Speaking for the union, a senior Unite official claimed the allegations were part of a factional dispute between the leadership and supporters of former leader Len McCluskey. 

“Those with much to lose, supported by their allies within the Union, have tried everything in their power to stop the independent investigations commissioned by the current General Secretary, into historical allegations of corruption.

“Those include ongoing police inquiries into alleged historical instances of bribery, fraud and money laundering,” the spokesperson said.

They added: “The campaign of distraction led by supporters of a group linked to the previous leadership, has included paying for online bots to attack the General Secretary and physical threats made outside her family home.” 
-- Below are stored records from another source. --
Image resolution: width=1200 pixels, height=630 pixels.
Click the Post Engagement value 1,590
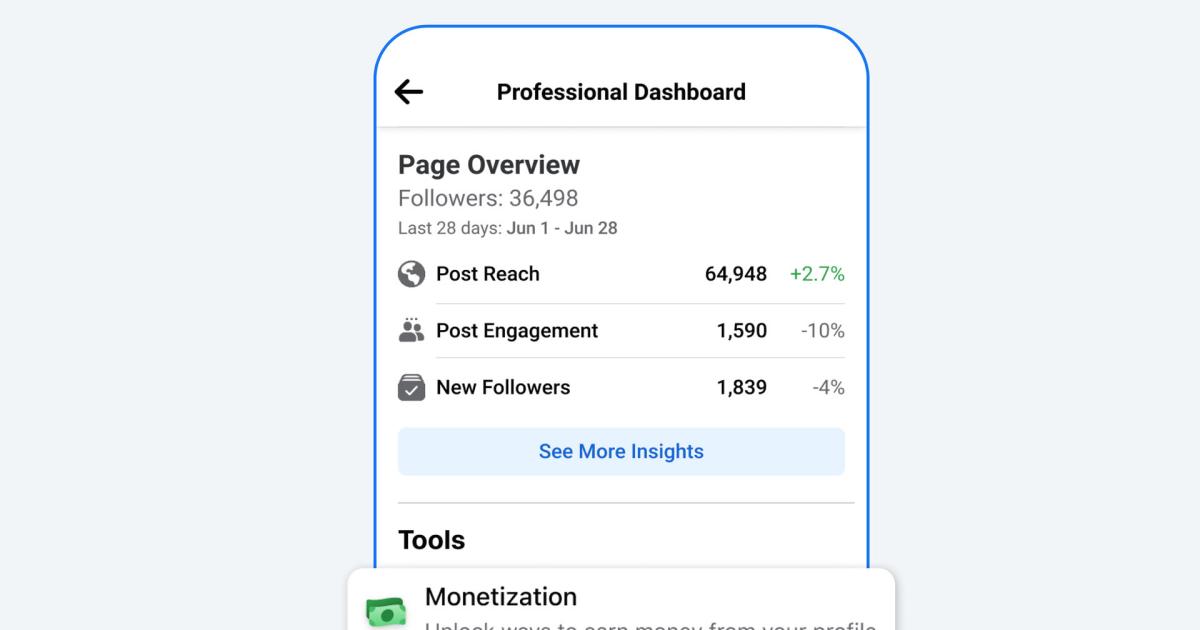742,331
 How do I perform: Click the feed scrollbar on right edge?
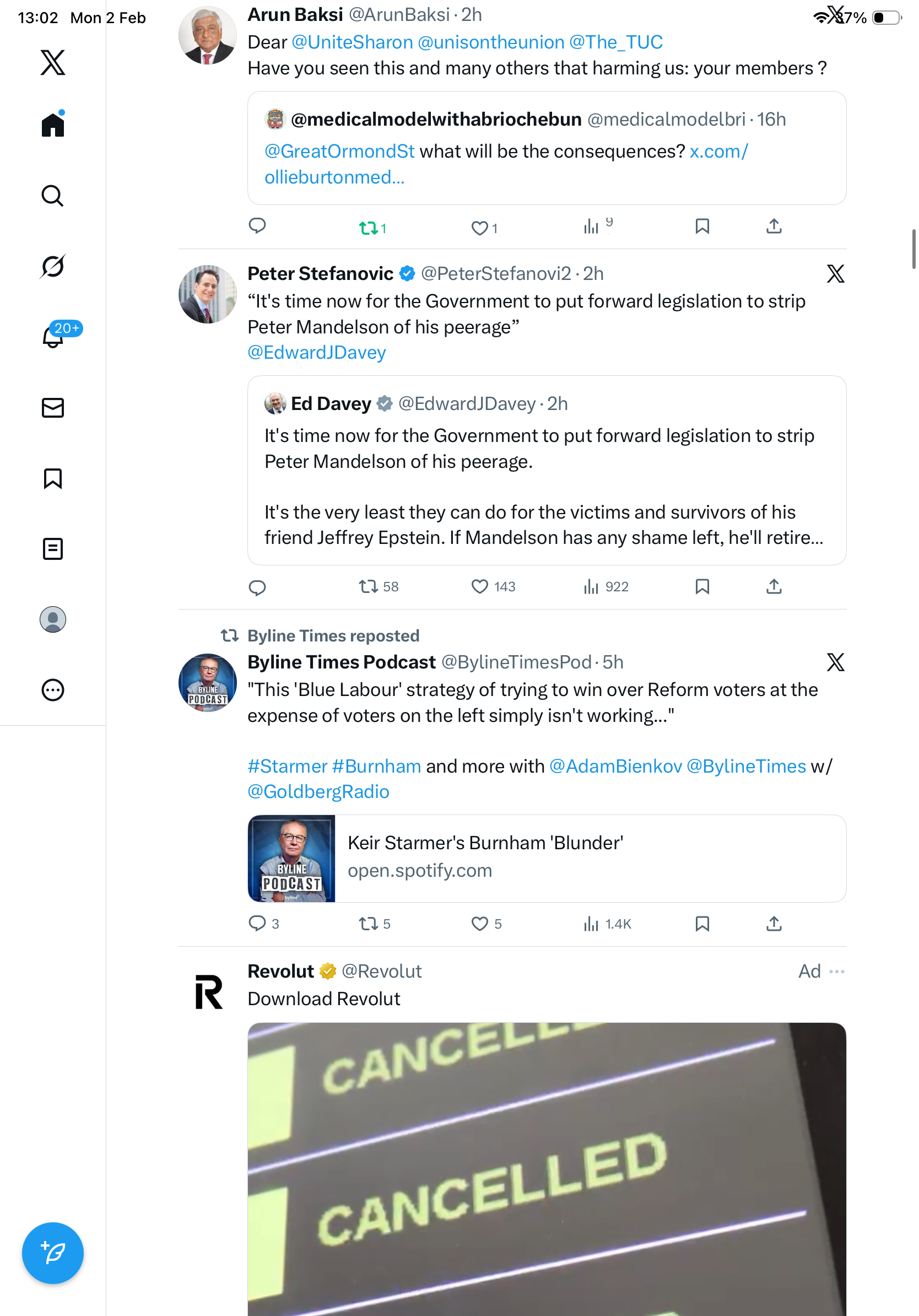(x=914, y=248)
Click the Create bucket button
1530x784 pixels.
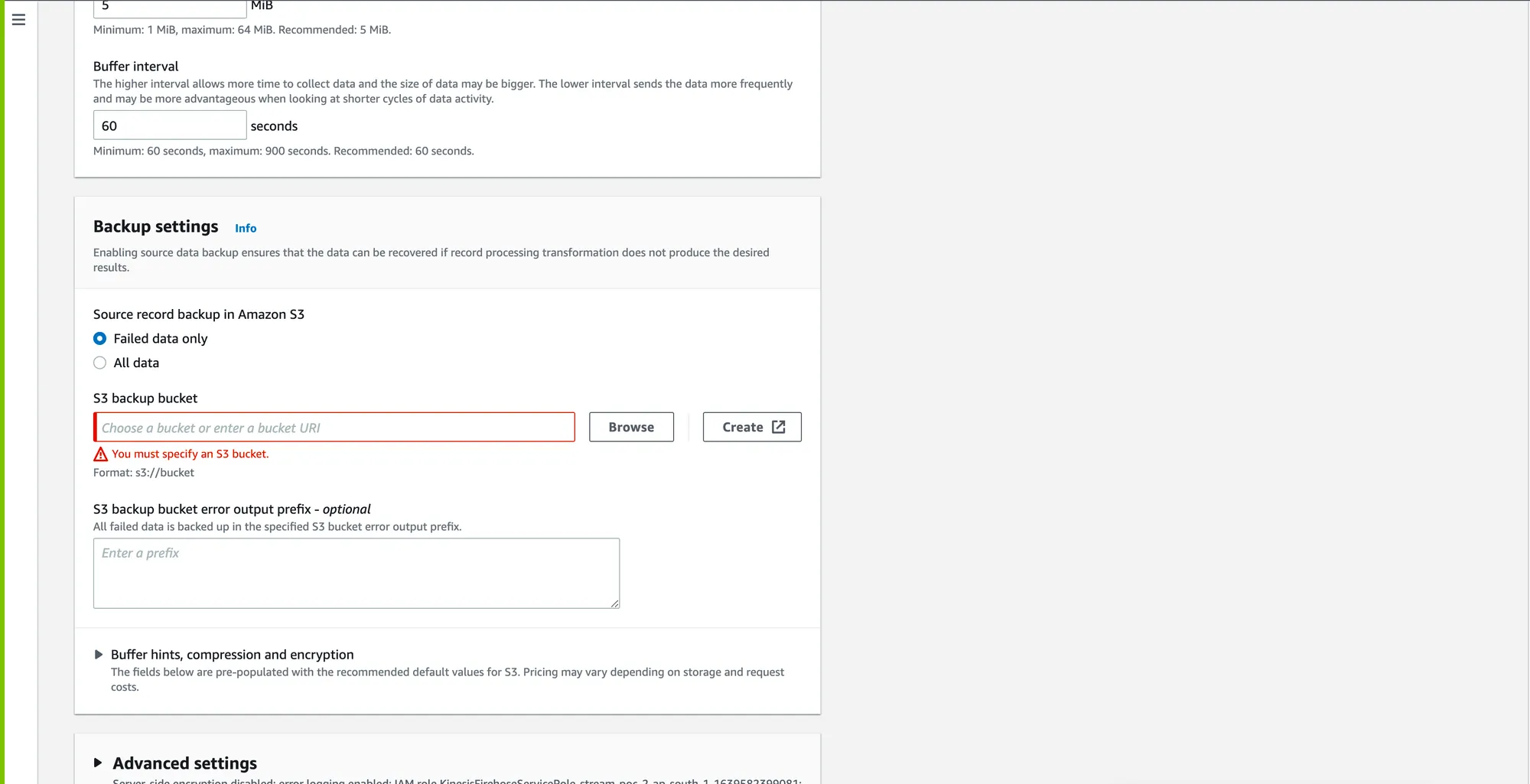point(751,427)
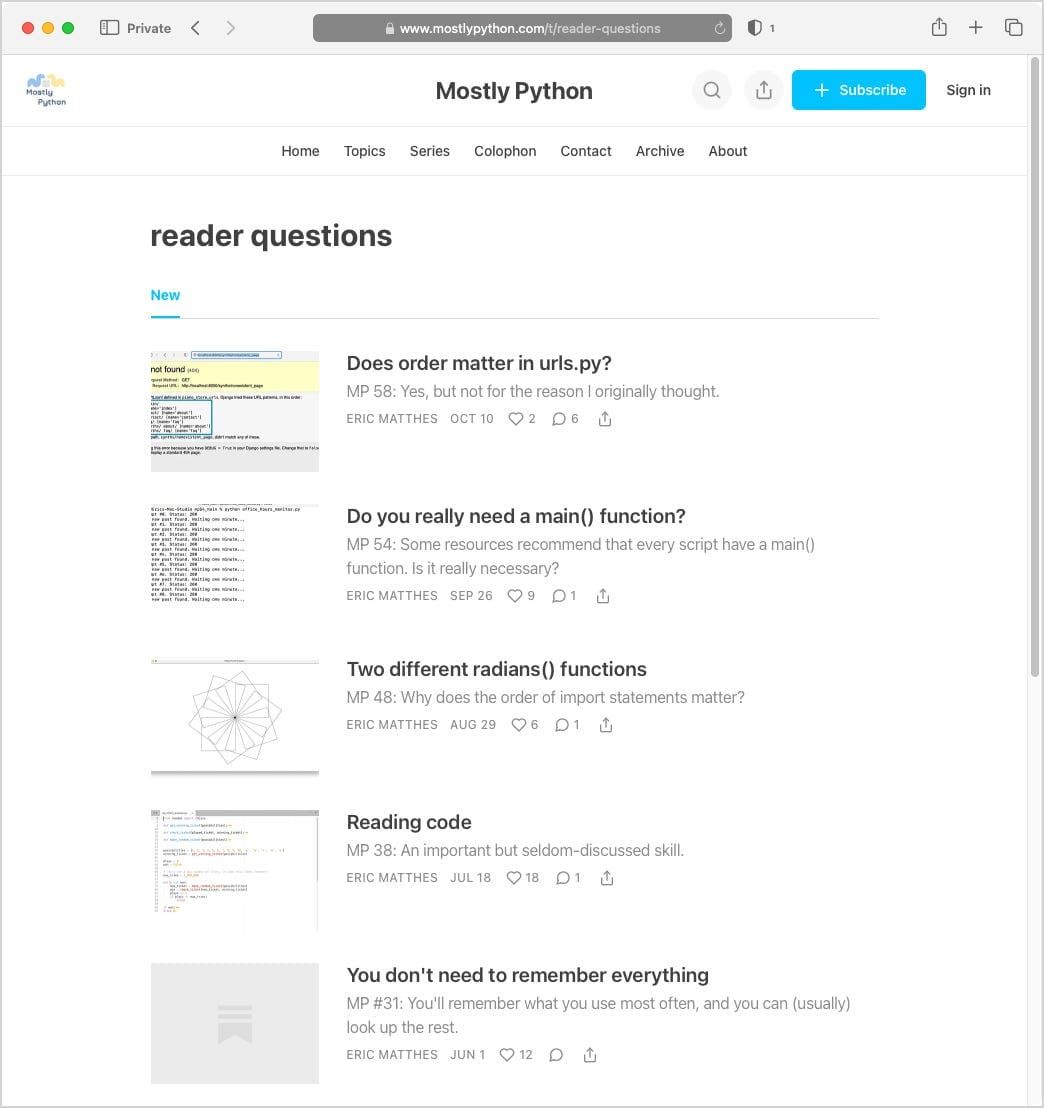The height and width of the screenshot is (1108, 1044).
Task: Reload the page with the refresh icon
Action: (720, 28)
Strikingly, the spokesperson alleged that ‘an individual’ – presumably intended to mean a source for our story – had ‘falsified’ financial records (they they did not deny the strike fund had been emptied): “[The campaign] has also led to the falsifying of Union accounts by an individual now facing legal action who has been the subject of legal action.” 

“Unite will not hesitate to defend itself against those guilty of taking money out of our union and indeed their supporters hell bent on covering up any wrong doing.

“The Union is in a very healthy financial position. Money is now being spent on members, including strike pay, support for negotiations and legal support, and not on suspect building projects or political hobbies. Unite will continue to invest its resources to defend its members.”